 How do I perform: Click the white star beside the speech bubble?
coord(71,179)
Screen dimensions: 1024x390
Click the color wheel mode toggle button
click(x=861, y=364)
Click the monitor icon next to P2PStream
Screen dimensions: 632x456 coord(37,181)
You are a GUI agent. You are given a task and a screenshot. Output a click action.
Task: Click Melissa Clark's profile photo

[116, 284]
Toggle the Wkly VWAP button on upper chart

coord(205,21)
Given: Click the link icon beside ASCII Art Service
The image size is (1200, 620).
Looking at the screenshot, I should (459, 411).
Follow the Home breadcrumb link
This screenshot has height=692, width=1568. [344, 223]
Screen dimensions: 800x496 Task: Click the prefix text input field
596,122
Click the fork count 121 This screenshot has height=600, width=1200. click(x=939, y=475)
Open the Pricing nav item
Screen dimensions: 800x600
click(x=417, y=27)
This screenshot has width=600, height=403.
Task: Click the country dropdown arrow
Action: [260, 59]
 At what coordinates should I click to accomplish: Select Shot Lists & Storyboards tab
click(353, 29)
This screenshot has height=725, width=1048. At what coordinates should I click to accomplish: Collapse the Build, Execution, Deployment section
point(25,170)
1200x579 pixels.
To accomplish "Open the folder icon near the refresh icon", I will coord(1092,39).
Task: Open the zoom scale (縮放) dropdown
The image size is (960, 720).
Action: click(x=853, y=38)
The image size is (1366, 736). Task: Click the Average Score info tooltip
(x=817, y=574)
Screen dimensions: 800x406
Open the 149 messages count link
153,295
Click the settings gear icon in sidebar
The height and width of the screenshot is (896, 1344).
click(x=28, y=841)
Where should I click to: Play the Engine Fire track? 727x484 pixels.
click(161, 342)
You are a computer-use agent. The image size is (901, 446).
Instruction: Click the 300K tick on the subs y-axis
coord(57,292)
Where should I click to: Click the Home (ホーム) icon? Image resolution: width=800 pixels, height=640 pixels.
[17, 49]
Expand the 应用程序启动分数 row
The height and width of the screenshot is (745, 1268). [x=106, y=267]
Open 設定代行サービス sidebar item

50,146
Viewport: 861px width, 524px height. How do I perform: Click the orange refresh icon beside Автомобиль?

====

* **Work to complete**
Report all lines of the data that include the word "refresh".

* **Written solution**
To accomplish "Open the folder icon near the refresh icon", I will coord(1092,39).
Viewport: 861px width, 524px height. How do I perform: Click the orange refresh icon beside Автомобиль?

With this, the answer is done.